Außerdem gibt es über dem LFO eine Prise FM. Stellt ihn auf den Ratio-Modus, wählt für die Wellenform darunter Square und setzt den LFO-Regler auf 11.12. Erhöht nun unten links bei Freq Mod ganz sachte die Modulationsstärke des LFO. Für unseren Sound reichen 7%.
Diese kreischende Modulation sollte nur über die ersten Sekunden des Sounds zu hören sein und dann verschwinden. Das machen wir wie im FM Bells Sound mit Envelope 2: Attack bei 2.1 s, Decay bei 1.60 s und Sustain bei 0%. Nun stellt ihr im LFO für Amount 70% ein. Dazu kommt wieder die Modulationsquelle (siehe Bild) auf Env 2 und die Modulationsstärke auf 23 %.
Nun kommen wir zum Thema MPE. Als erstes stellen wir in Drift die Modulation ein. Am Filtemodul unten bei den Modulatoren stellt ihr „Press“ für Pressure und darunter eine Modulationsstärke von 19% ein.
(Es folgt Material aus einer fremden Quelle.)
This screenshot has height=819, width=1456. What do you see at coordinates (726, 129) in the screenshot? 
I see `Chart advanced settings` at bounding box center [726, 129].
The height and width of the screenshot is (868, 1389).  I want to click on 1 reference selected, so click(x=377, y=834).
Dann geht es in die Modulationsmatrix. Hier verteilt ihr die MPE-Signale Slide und Pressure als Modulationsquellen. Slide geht im ersten Slot mit 53% Stärke zu Osc 1 Gain. Und Pressure im zweiten Slot moduliert mit 38% Stärke Osc 2 Gain. So übersteuert ihr das Filter noch weiter mit ansteigenden Slide- oder Pressure-Werten.
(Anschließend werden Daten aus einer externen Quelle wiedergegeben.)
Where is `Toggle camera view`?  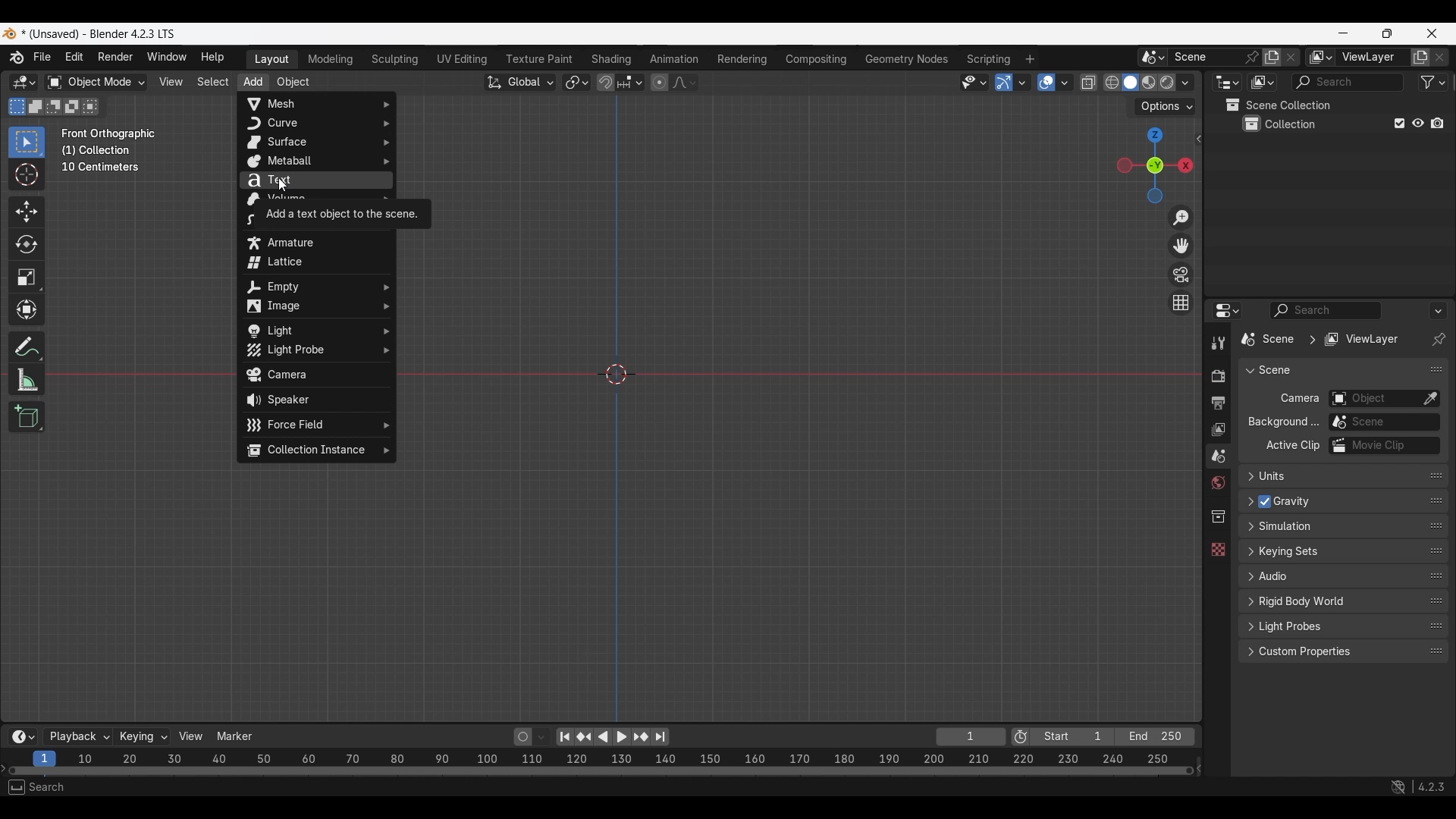
Toggle camera view is located at coordinates (1181, 274).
Für die eigentliche MPE-Modulation gibt es jetzt zwei Wege. Entweder ihr besitzt einen MPE-fähigen Controller wie den neuen Ableton Push 3, ein Roli Seaboard oder zum Beispiel ein Linnstrument. Dann könnt ihr einfach losspielen: Finger auf einzelnen Tasten oder Pads nach oben oder unten sliden, langsam den Druck erhöhen und der Klangveränderung folgen.
Oder ihr malt die MPE-Modulation in Ableton Live wie die Automation in einem Clip. Wie das im Detail funktioniert, haben wir im großen Workshop „MPE in Live“ erklärt. Aber kurz gesagt könnt ihr in Ableton in einem MIDI-Clip einfach einen Akkord einzeichnen, in meinem Fall haben zwei Noten schon gereicht. Und dann malt ihr in der „Expression“-Ansicht für jede Note eigene Kurven bei Slide, Pressure und Pitchbend.
FAZIT: Sounddesign mit Ableton Drift
Jetzt seid ihr Drift-Profis! Nach diesem Workshop wird es euch um ein Vielfaches leichter fallen, eigene Sounds in Drift zu bauen oder bestehende anzupassen. Falls ihr genau überprüfen möchtet, ob ihr „richtig“ gebaut hat, könnt ihr euch alle fünf Sounds in Drift als Presets downloaden.